Platinum Equity Said to Be Among Suitors for GM’s Hummer Unit

Feb. 13 (Bloomberg) -- Platinum Equity LLC, a U.S. private- equity firm that purchases distressed assets, is among the potential buyers for General Motors Corp.’s Hummer sport-utility vehicle unit, people familiar with the matter said.
Platinum, run by Flint, Michigan, native Tom Gores, is vying with a Chinese company, said the people, who declined to be identified or to name that suitor because the talks are private. The Beverly Hills, California-based buyout firm said in September it raised $2.75 billion for a new fund.
Acquiring Hummer would add a consumer brand to Platinum’s portfolio, which includes businesses such as a freight-payments processor and a maker of turf-care supplies. Platinum also has a pending deal for Michigan assets of bankrupt auto-parts supplier Delphi Corp.
“You’re really buying a nameplate,” Jim Hall, principal of 2953 Analytics in Birmingham, Michigan, said of Hummer. “For a private-equity company, you could contract out to have it built. The Russians love them. That’s a big market.”
GM is working to unload Hummer as a step toward the goal of showing its future viability to the U.S. Treasury by Feb. 17. If the biggest U.S. automaker can’t prove its ability to return to profit, it could be told to give up the loans or use the cash for a government-funded bankruptcy.
‘Decision Soon’
“GM continues to assess all its options and hopes to make a decision soon,” said spokeswoman Renee Rashid-Merem, who wouldn’t comment on any bidders. Platinum spokesman Dan Whelan had no comment.
Gores, Platinum’s chief executive officer, was ranked 163rd on Forbes magazine’s list of the wealthiest Americans in 2008. His 14-year-old firm is awaiting completion of an agreement to buy Delphi’s steering and halfshaft business in Saginaw, Michigan. U.S. Bankruptcy Judge Robert Drain in New York approved the deal in February 2008, valued by Delphi at $447 million.
Hummer might command a price of $100 million or less, said Dennis Virag, president of Automotive Consulting Group in Ann Arbor, Michigan.

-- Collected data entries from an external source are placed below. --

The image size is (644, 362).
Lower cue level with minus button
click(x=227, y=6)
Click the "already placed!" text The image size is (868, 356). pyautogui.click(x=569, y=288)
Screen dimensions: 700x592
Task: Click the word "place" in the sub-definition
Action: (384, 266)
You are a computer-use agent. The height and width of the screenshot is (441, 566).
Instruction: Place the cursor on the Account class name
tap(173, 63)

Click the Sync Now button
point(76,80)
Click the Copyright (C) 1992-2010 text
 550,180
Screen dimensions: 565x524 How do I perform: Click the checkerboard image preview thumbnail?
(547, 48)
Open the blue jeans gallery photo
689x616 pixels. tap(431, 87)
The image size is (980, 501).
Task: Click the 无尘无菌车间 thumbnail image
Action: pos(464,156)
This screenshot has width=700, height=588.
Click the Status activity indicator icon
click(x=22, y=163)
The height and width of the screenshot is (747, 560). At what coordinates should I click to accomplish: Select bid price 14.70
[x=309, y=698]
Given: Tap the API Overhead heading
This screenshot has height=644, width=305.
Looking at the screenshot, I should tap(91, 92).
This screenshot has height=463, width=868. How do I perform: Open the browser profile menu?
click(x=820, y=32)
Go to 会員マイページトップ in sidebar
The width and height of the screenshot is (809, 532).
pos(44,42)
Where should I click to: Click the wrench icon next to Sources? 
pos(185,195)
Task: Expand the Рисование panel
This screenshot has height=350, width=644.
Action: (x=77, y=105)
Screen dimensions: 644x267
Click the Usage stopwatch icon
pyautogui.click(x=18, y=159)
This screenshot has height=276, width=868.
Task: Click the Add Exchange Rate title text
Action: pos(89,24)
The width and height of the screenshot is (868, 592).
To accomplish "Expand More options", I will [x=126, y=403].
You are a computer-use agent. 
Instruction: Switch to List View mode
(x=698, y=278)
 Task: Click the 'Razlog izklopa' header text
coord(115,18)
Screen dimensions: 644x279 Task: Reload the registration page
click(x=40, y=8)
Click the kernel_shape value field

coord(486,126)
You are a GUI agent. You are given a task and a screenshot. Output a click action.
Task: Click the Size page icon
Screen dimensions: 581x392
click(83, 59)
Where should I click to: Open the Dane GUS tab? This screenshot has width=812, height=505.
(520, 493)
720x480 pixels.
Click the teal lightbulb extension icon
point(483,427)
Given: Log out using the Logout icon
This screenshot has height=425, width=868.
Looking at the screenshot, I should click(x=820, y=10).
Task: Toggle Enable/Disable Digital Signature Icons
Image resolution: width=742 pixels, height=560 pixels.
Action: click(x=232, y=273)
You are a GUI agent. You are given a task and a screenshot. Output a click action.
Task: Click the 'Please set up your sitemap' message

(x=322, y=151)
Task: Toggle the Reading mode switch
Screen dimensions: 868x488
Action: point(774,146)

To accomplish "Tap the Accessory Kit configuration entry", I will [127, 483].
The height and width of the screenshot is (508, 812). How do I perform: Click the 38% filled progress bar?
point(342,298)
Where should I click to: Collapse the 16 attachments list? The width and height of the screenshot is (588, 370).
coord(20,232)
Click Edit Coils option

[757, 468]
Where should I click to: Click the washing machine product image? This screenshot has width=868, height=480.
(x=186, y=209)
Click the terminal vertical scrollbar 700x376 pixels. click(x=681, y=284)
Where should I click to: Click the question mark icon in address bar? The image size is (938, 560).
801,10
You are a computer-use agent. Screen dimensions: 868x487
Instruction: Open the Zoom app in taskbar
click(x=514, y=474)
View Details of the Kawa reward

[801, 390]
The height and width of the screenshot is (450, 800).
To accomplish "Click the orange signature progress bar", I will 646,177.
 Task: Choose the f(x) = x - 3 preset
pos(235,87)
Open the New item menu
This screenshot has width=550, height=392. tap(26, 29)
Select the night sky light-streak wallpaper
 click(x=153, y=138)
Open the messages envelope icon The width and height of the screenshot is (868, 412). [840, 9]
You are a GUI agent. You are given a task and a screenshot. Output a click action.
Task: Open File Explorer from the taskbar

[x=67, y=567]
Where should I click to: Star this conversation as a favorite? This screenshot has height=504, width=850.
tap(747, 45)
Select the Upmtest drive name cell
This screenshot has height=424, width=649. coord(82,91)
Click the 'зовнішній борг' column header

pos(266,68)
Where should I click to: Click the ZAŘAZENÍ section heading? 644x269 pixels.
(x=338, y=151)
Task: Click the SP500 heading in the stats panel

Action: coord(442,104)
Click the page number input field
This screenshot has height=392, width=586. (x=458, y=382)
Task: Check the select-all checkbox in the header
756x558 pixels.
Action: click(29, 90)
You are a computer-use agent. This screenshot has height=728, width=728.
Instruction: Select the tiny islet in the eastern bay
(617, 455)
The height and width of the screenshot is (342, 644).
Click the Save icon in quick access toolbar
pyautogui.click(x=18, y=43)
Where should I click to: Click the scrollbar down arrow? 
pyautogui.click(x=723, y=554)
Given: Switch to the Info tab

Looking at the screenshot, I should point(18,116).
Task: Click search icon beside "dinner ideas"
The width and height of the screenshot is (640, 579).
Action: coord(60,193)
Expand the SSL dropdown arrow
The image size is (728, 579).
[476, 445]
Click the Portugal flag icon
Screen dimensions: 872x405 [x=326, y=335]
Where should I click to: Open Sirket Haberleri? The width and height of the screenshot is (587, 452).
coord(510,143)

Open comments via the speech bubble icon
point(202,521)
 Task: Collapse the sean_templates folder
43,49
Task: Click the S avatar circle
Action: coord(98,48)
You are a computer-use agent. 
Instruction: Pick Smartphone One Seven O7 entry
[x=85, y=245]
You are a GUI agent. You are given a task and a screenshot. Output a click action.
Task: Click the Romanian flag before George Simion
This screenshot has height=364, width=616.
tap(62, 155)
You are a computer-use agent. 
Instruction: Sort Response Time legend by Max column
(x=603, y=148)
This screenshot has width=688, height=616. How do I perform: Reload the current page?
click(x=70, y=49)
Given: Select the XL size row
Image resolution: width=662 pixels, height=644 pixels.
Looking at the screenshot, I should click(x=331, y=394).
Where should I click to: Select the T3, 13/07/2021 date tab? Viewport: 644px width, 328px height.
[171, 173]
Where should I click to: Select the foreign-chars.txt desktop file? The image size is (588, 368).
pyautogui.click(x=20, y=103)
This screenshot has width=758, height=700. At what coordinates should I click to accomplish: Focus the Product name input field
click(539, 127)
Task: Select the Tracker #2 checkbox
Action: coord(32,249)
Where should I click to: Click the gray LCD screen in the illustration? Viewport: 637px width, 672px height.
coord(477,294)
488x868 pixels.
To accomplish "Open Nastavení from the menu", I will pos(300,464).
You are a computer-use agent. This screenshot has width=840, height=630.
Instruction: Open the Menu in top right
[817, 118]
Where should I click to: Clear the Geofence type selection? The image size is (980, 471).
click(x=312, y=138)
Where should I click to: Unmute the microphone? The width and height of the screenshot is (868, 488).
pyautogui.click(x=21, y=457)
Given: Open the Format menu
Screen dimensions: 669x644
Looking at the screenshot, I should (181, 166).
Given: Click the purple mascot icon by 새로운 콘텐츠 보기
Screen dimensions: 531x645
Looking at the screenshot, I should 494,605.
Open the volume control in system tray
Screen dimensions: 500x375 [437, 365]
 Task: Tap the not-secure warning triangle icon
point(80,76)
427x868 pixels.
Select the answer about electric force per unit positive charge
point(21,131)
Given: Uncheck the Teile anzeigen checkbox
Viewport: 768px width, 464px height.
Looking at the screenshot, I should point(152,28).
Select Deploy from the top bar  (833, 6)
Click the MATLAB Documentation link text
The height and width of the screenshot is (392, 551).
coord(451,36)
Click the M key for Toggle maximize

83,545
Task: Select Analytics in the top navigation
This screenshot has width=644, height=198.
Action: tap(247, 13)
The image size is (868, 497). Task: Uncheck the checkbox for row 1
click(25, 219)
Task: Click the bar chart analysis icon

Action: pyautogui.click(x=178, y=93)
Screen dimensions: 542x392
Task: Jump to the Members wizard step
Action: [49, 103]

“Given the volume of the brand and the economic situation, I don’t really see a tremendous value,” Virag said in an interview.
GM fell 9 cents to $2.65 yesterday in New York Stock Exchange composite trading. The shares of the Detroit-based automaker tumbled 90 percent in the 12 months before today.
GM’s 8.375 percent bonds due in July 2033 rose 1.75 cents to 14.75 cents on the dollar, according to Trace, the bond-pricing service of the Financial Industry Regulatory Authority. The yield was 56.5 percent.
Seeking Savings
Besides selling assets, GM is in talks to win cost savings from the United Auto Workers and get bondholders to whittle $27.5 billion in debt to $9.2 billion in exchange for equity as part of its survival plan.
GM has put a French factory, the ACDelco parts unit and the Saab brand up for sale and hired Bank of America Corp. and Citigroup Inc. to help with the disposals. GM is asking Sweden to guarantee $600 million in European Investment Bank loans to keep Saab operating, a person familiar with the matter said. The future of GM’s Saturn unit also is under review.
CEO Rick Wagoner said GM was considering options for Hummer, including a sale, at the June 3 annual meeting as record fuel prices prompted the automaker to shift its focus to more fuel- efficient cars away from light trucks.
Hummer’s U.S. deliveries peaked at 71,524 in 2006, according to Autodata Corp. U.S. sales of the SUVs fell 51 percent in 2008.
The least-expensive Hummer is the H3, which starts at $31,000 and, at 4,700 pounds (2,131 kilograms), is less than half the size of GM’s original 5-ton H1. That model, since dropped, was based on the all-terrain military vehicle popularized by actor Arnold Schwarzenegger, now California’s governor.